Der klagende Versicherungsnehmer hat mit der beklagten Versicherung eine Sturmversicherung für ein Betriebsgebäude abgeschlossen. Als besondere Bedingung war vereinbart, dass „Mehrkosten auf Grund behördlicher Auflagen“ mitversichert sind. Als solche Mehrkosten sind jene Kosten zu beurteilen, die „auf Grund behördlicher Auflagen nach einem ersatzpflichtigen Schaden die Kosten der Wiederherstellung von Gebäuden und/oder Betriebseinrichtungen in den ursprünglichen Zustand überschreiten.“ Durch ein versichertes Sturmereignis wurde schließlich eine Lichtkuppel des Betriebsgebäudes beschädigt. Die Versicherung ersetzte zwar die beschädigte Lichtkuppel. Die Kosten für die Anbringung einer Absturzsicherung, die bis dato nicht existiert hatte, jedoch aufgrund gesetzlicher Verpflichtungen grundsätzlich vorgesehen war, wurden von der Versicherung hingegen nicht übernommen. Aus diesem Grund hat sich der Versicherungsnehmer dazu entschieden, diese Kosten mittels Klage gerichtlich geltend zu machen.

Wie ist die Rechtslage?

Die Vorinstanzen haben im vorliegenden Fall entschieden, dass die Mehrkosten für die Anbringung der gesetzlich vorgesehenen Absturzsicherung jedenfalls vom Versicherungsschutz umfasst sind. Der Oberste Gerichtshof kam hingegen in seiner Entscheidung (7 Ob 153/19d) zu einem differenzierten Ergebnis. Für die Definition des Begriffs „behördliche Auflage“ ist nach Ansicht des OGH die im Verwaltungsrecht üblicherweise verwendete Formulierung heranzuziehen. Demnach sind unter diesem Begriff Ge- oder Verbote zu verstehen, die als Nebenbestimmungen in einem individuellen, dem Hauptinhalt nach zwar begünstigenden Verwaltungsakt (insbesondere Bescheid) enthalten sind, wobei diese Ge- oder Verbote den Bescheidadressaten belasten. Nach Ansicht des OGH kann auch ein durchschnittlicher, nicht juristisch gebildeter Versicherungsnehmer zwischen gesetzlichen Verpflichtungen, die jedermann betreffen, und solchen Verpflichtungen unterscheiden, die einem konkret „auferlegt“ werden.

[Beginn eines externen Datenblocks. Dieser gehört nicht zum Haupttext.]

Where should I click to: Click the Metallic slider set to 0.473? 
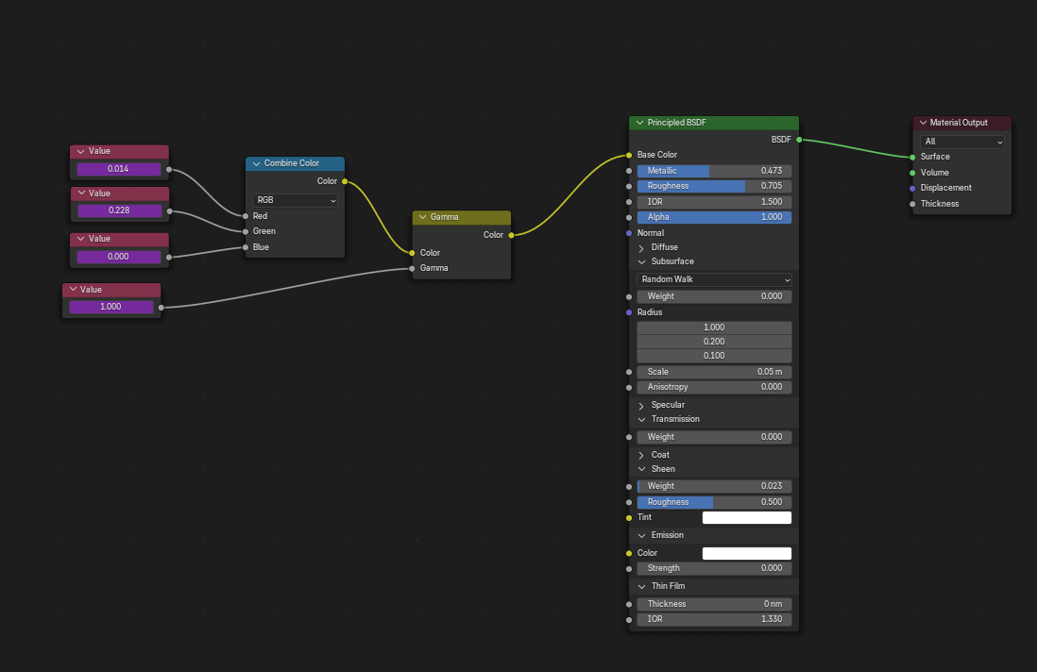click(714, 171)

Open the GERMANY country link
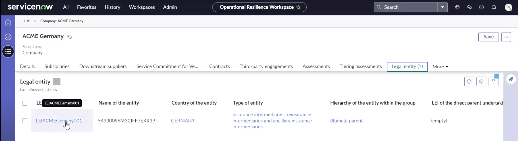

Ausgehend von der Formulierung „behördliche Auflagen“ hat daher die Versicherung nur die Mehrkosten für die zuletzt genannten, individuellen Belastungen zu übernehmen. Im vorliegenden Fall hatte der Versicherungsnehmer keinen Bescheid erhalten, mit welchem er von einer Behörde konkret und individuell aufgefordert worden ist, eine solche Absturzsicherung anzubringen. Die Verpflichtung zur Anbringung einer Absturzsicherung ergab sich vielmehr aus einer gesetzlichen Verpflichtung, die jedermann betrifft.

Schlussfolgerung

Der Begriff „behördliche Auflage“ hat eine eindeutige rechtliche Bedeutung. In einem solchen Fall ist daher diese Bedeutung auch zur Definition von Begriffen in Allgemeinen Versicherungsbedingungen heranzuziehen.